The request
Arrange the data as a Markdown table with two columns, n for the line number and Line for the line itself, leaving out blank lines.

# # # # #

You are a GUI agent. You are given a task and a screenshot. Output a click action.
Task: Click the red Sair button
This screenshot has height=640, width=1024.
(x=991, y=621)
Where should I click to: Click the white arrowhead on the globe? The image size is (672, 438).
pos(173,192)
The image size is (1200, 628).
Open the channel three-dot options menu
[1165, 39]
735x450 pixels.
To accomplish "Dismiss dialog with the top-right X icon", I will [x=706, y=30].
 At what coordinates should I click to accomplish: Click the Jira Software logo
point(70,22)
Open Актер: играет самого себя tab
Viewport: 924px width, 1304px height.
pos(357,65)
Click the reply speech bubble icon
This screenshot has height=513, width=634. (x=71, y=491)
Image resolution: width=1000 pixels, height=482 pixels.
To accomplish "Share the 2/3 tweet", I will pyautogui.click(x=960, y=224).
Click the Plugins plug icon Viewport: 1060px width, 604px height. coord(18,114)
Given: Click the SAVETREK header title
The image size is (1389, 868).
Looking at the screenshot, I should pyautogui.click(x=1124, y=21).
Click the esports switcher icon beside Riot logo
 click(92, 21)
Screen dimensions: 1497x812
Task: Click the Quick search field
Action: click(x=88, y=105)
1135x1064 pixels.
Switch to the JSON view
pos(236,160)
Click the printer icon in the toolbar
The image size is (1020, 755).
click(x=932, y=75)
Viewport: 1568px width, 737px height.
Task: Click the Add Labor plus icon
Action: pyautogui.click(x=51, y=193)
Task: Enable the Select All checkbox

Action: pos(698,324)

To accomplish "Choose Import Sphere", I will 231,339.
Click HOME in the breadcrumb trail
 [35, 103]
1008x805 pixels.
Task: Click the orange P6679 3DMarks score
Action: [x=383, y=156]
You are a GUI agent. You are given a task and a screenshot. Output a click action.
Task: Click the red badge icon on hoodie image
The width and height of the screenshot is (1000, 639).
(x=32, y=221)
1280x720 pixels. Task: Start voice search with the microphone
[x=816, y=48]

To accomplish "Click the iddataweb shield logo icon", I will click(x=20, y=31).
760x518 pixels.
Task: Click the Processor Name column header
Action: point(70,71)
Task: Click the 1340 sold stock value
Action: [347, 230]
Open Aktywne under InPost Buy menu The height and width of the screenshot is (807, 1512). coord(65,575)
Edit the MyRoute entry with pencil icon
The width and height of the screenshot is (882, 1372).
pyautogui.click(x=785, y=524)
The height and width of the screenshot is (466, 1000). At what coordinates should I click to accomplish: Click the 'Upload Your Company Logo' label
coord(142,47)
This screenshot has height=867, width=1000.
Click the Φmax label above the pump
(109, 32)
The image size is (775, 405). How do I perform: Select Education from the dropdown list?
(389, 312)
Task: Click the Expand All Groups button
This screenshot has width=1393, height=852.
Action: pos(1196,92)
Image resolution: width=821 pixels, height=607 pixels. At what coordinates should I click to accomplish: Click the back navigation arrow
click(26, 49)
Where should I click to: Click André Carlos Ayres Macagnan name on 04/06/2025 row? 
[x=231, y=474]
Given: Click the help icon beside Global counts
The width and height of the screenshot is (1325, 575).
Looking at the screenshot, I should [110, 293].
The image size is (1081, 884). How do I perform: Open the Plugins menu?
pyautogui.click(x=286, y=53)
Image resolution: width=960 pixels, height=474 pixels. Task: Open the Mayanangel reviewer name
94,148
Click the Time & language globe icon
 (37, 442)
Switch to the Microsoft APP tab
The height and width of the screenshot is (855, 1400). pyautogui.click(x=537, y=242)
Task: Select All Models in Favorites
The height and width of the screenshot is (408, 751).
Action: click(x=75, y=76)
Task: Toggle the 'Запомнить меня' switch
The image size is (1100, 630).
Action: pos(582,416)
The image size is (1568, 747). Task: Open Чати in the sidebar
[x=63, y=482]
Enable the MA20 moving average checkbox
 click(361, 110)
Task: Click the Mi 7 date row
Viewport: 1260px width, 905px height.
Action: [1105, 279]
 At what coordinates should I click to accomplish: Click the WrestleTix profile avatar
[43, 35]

# # # # #

Solution to this task
| n | Line |
|---|---|
| 1 | You are a GUI agent. You are given a task and a screenshot. Output a click action. |
| 2 | Task: Click the red Sair button |
| 3 | This screenshot has height=640, width=1024. |
| 4 | (x=991, y=621) |
| 5 | Where should I click to: Click the white arrowhead on the globe? The image size is (672, 438). |
| 6 | pos(173,192) |
| 7 | The image size is (1200, 628). |
| 8 | Open the channel three-dot options menu |
| 9 | [1165, 39] |
| 10 | 735x450 pixels. |
| 11 | To accomplish "Dismiss dialog with the top-right X icon", I will [x=706, y=30]. |
| 12 |  At what coordinates should I click to accomplish: Click the Jira Software logo |
| 13 | point(70,22) |
| 14 | Open Актер: играет самого себя tab |
| 15 | Viewport: 924px width, 1304px height. |
| 16 | pos(357,65) |
| 17 | Click the reply speech bubble icon |
| 18 | This screenshot has height=513, width=634. (x=71, y=491) |
| 19 | Image resolution: width=1000 pixels, height=482 pixels. |
| 20 | To accomplish "Share the 2/3 tweet", I will pyautogui.click(x=960, y=224). |
| 21 | Click the Plugins plug icon Viewport: 1060px width, 604px height. coord(18,114) |
| 22 | Given: Click the SAVETREK header title |
| 23 | The image size is (1389, 868). |
| 24 | Looking at the screenshot, I should pyautogui.click(x=1124, y=21). |
| 25 | Click the esports switcher icon beside Riot logo |
| 26 |  click(92, 21) |
| 27 | Screen dimensions: 1497x812 |
| 28 | Task: Click the Quick search field |
| 29 | Action: click(x=88, y=105) |
| 30 | 1135x1064 pixels. |
| 31 | Switch to the JSON view |
| 32 | pos(236,160) |
| 33 | Click the printer icon in the toolbar |
| 34 | The image size is (1020, 755). |
| 35 | click(x=932, y=75) |
| 36 | Viewport: 1568px width, 737px height. |
| 37 | Task: Click the Add Labor plus icon |
| 38 | Action: pyautogui.click(x=51, y=193) |
| 39 | Task: Enable the Select All checkbox |
| 40 | Action: pos(698,324) |
| 41 | To accomplish "Choose Import Sphere", I will 231,339. |
| 42 | Click HOME in the breadcrumb trail |
| 43 |  [35, 103] |
| 44 | 1008x805 pixels. |
| 45 | Task: Click the orange P6679 3DMarks score |
| 46 | Action: [x=383, y=156] |
| 47 | You are a GUI agent. You are given a task and a screenshot. Output a click action. |
| 48 | Task: Click the red badge icon on hoodie image |
| 49 | The width and height of the screenshot is (1000, 639). |
| 50 | (x=32, y=221) |
| 51 | 1280x720 pixels. Task: Start voice search with the microphone |
| 52 | [x=816, y=48] |
| 53 | To accomplish "Click the iddataweb shield logo icon", I will click(x=20, y=31). |
| 54 | 760x518 pixels. |
| 55 | Task: Click the Processor Name column header |
| 56 | Action: point(70,71) |
| 57 | Task: Click the 1340 sold stock value |
| 58 | Action: [347, 230] |
| 59 | Open Aktywne under InPost Buy menu The height and width of the screenshot is (807, 1512). coord(65,575) |
| 60 | Edit the MyRoute entry with pencil icon |
| 61 | The width and height of the screenshot is (882, 1372). |
| 62 | pyautogui.click(x=785, y=524) |
| 63 | The height and width of the screenshot is (466, 1000). At what coordinates should I click to accomplish: Click the 'Upload Your Company Logo' label |
| 64 | coord(142,47) |
| 65 | This screenshot has height=867, width=1000. |
| 66 | Click the Φmax label above the pump |
| 67 | (109, 32) |
| 68 | The image size is (775, 405). How do I perform: Select Education from the dropdown list? |
| 69 | (389, 312) |
| 70 | Task: Click the Expand All Groups button |
| 71 | This screenshot has width=1393, height=852. |
| 72 | Action: pos(1196,92) |
| 73 | Image resolution: width=821 pixels, height=607 pixels. At what coordinates should I click to accomplish: Click the back navigation arrow |
| 74 | click(26, 49) |
| 75 | Where should I click to: Click André Carlos Ayres Macagnan name on 04/06/2025 row?  |
| 76 | [x=231, y=474] |
| 77 | Given: Click the help icon beside Global counts |
| 78 | The width and height of the screenshot is (1325, 575). |
| 79 | Looking at the screenshot, I should [110, 293]. |
| 80 | The image size is (1081, 884). How do I perform: Open the Plugins menu? |
| 81 | pyautogui.click(x=286, y=53) |
| 82 | Image resolution: width=960 pixels, height=474 pixels. Task: Open the Mayanangel reviewer name |
| 83 | 94,148 |
| 84 | Click the Time & language globe icon |
| 85 |  (37, 442) |
| 86 | Switch to the Microsoft APP tab |
| 87 | The height and width of the screenshot is (855, 1400). pyautogui.click(x=537, y=242) |
| 88 | Task: Select All Models in Favorites |
| 89 | The height and width of the screenshot is (408, 751). |
| 90 | Action: click(x=75, y=76) |
| 91 | Task: Toggle the 'Запомнить меня' switch |
| 92 | The image size is (1100, 630). |
| 93 | Action: pos(582,416) |
| 94 | The image size is (1568, 747). Task: Open Чати in the sidebar |
| 95 | [x=63, y=482] |
| 96 | Enable the MA20 moving average checkbox |
| 97 |  click(361, 110) |
| 98 | Task: Click the Mi 7 date row |
| 99 | Viewport: 1260px width, 905px height. |
| 100 | Action: [1105, 279] |
| 101 |  At what coordinates should I click to accomplish: Click the WrestleTix profile avatar |
| 102 | [43, 35] |